Villa Melania de Desirée Ruiz

Una cautivadora saga familiar que refleja de manera excepcional otra época. Algunas puertas permanecen cerradas debido a una razón de peso.

«Es posible que todos estemos locos por dentro, que nadie conserve el espejo de luna en el que nos reflejábamos cuando éramos niños.»

En Villa Melania hay una habitación repleta de espejos rotos y recuerdos trágicos.

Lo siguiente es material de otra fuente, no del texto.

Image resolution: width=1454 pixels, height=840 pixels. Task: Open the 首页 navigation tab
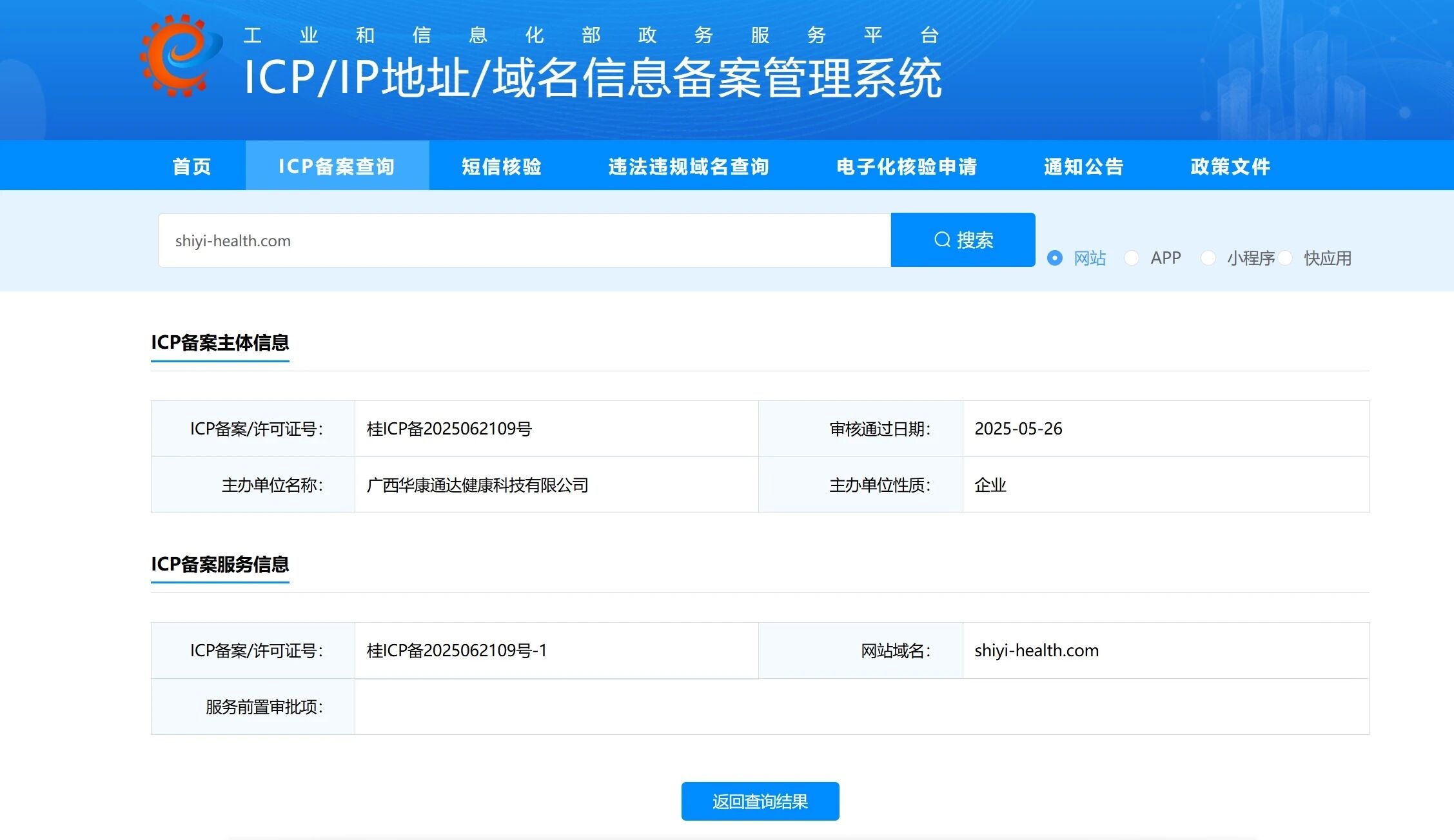(192, 166)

En la casa de la Vega de Lanuza, con su prado amarillo y su vieja jacaranda, los fantasmas de varias vidas truncadas la noche de Reyes de 1966 resonarán ensordecedores el mismo día de 2019. El retrato de Melania, la bella y dañada Melania, sigue siendo el centro de la casa muchos años después. Sus pasos se escuchan en andenes y escaleras; buscan a alguien que pueda escuchar las historias que guardan. Esas historias que las hermanas y el hermano de Melania no quieren contar; esas historias que Camila y sus sobrinos descubrirán demasiado tarde; esas historias que solo Cloe, la hermana de Camila, sabrá escuchar y comprender.

La muerte, la melancolía, la enfermedad, pero también los celos, la envidia, el dolor y el miedo acechan desde esos espejos rotos que muestran lo que fueron y lo que alguna vez vivieron en ese hogar. Solo hay una forma de arreglar lunas y vidas rotas: hablar, porque «al callar enterramos un poco más a nuestros muertos».

Desirée Ruiz vuelve a recorrer de forma magistral, con esa habilidad para situarse en el lugar donde el suspenso y la poesía se encuentran, los territorios de la locura y los fantasmas familiares visitados por autores como Charlotte Brontë, Henry James, Jean Rhys o Carmen Laforet.